======== LISTED ENTRIES ========

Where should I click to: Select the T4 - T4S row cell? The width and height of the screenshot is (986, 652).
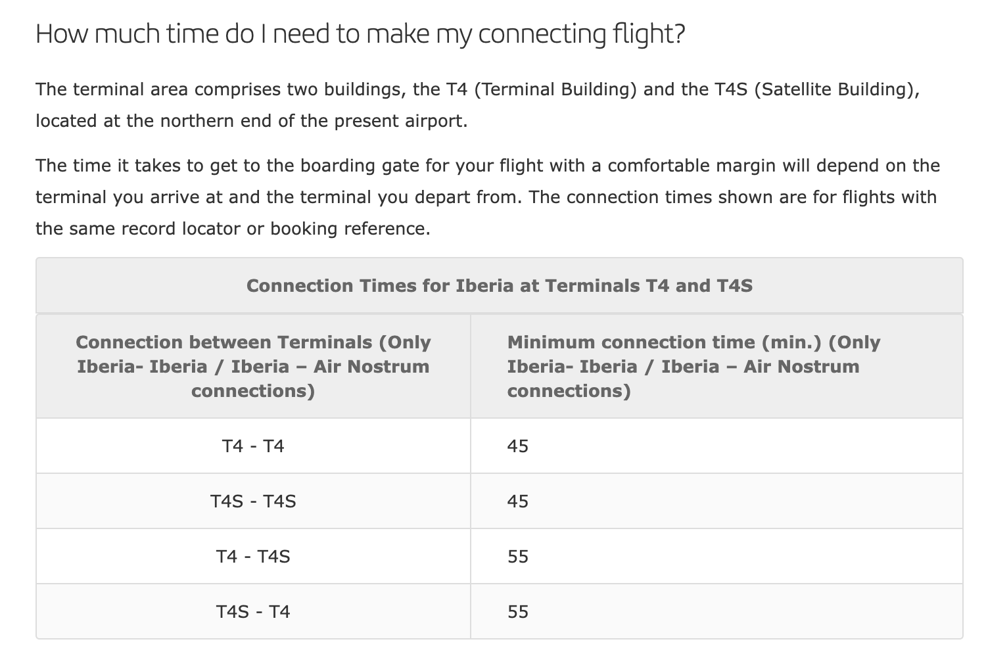(x=253, y=557)
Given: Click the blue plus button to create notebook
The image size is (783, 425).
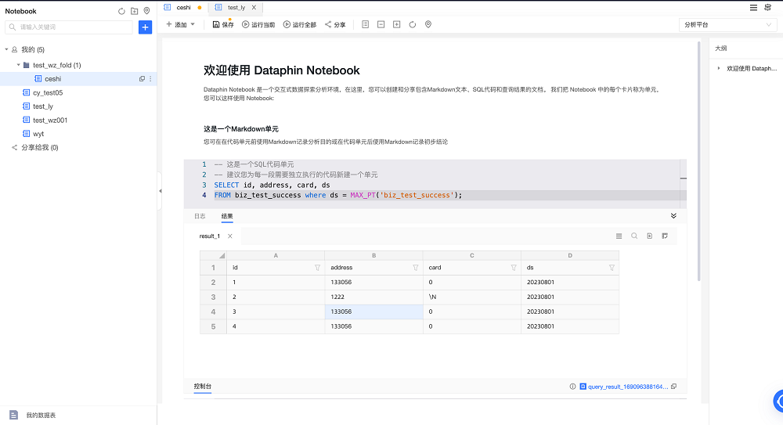Looking at the screenshot, I should point(145,27).
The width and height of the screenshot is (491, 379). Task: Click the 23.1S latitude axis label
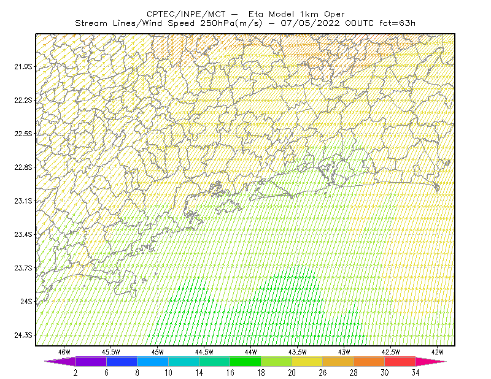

========

WORK REQUEST. Your task is to repeat only the lines from the line containing "The image size is (783, 425)." through the final line of the material, inclusive; do not include pictures.

ANSWER TO THE EXERCISE.
The image size is (783, 425).
Looking at the screenshot, I should point(145,27).
The width and height of the screenshot is (491, 379). Task: Click the 23.1S latitude axis label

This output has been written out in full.